Well, here it is – the final installment in this long letter. I’ve come full circle and I’m back in Taipei. And, fittingly, it is raining outside. I say fittingly because I associate Taipei with rain. It always seems to rain here. Perhaps it is also raining down in Tainan where I just came from, but I doubt it. I imagine there are clear blue skies down there as always.

The rest of my trip yesterday was quite enjoyable. The weather was as nice as I’ve ever seen it in Taiwan. I was lucky in that it didn’t rain while I was cycling on this trip. Still, the weather wasn’t as nice as it could have been. It was very hazy, so the views were not that great. I couldn’t see much of the mountains. But yesterday was a very clear day. The visibility was great and I had great views of the mountains as we got closer to Taipei.

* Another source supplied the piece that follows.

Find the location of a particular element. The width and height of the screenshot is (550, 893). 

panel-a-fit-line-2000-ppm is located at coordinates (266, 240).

My seatmate was a friendly first-year university student studying in Tainan. He was going back to a small city near Taipei to spend the weekend with this family. At first, I thought he was an agricultural student. He said that he was studying “sheep.” But as he talked about his subject area, I realized he’d meant “ship.” He was learning how to build ships. He said that he wasn’t particularly interested in ships or ship design. He just figured that not many people studied this, so he had a better chance of finding a job when he graduated.

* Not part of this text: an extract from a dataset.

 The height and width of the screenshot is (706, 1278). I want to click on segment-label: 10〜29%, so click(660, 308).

We had another amusing misunderstanding. He spent a long time with his phone in his hand, and I looked at it at one point and saw that the large screen was filled from top to bottom with Chinese writing. I asked him what that was about and he said that he was writing a novel. That surprised me – a young Taiwanese novelist ship-builder so dedicated that he even wrote on his cell phone. However, I’d misunderstood again. He wasn’t writing a novel. He was reading one. He’d downloaded it onto his cell phone.

As we got closer to Taipei, a lot more passengers got on and off the train. People were using this long-distance train as a local train just hopping from small town to the next small town and even from station to station. That’s another convenient thing about the transportation system in Taiwan – it’s quite integrated. The national train system meets up with the Taipei MRT system. So you can get off the train at any number of places and hop right onto the MRT and continue your journey by subway.

The train’s final destination wasn’t Taipei. So the train stopped only for a minute or two at the Taipei main station. People got off and new people got on. The doors closed and the train left. I wondered how in the world they could get my bicycle off the train in that short amount of time. However, when I walked across the street to the baggage claim building, my bike was already there waiting for me. It had actually beaten me there. I can’t imagine how since I had stopped for nothing. I had walked directly from the train. So how did the bike get there before me? Amazing.

I hopped on the bike and rode back to my apartment in just a few minutes. It wasn’t that hot and it was a comfortable ride. I carried my bags and my bike up the six floors to my rooftop apartment, and I was home once more. After a shower and some limited unpacking, I started downloading all the pictures that I’d taken, plus this journal.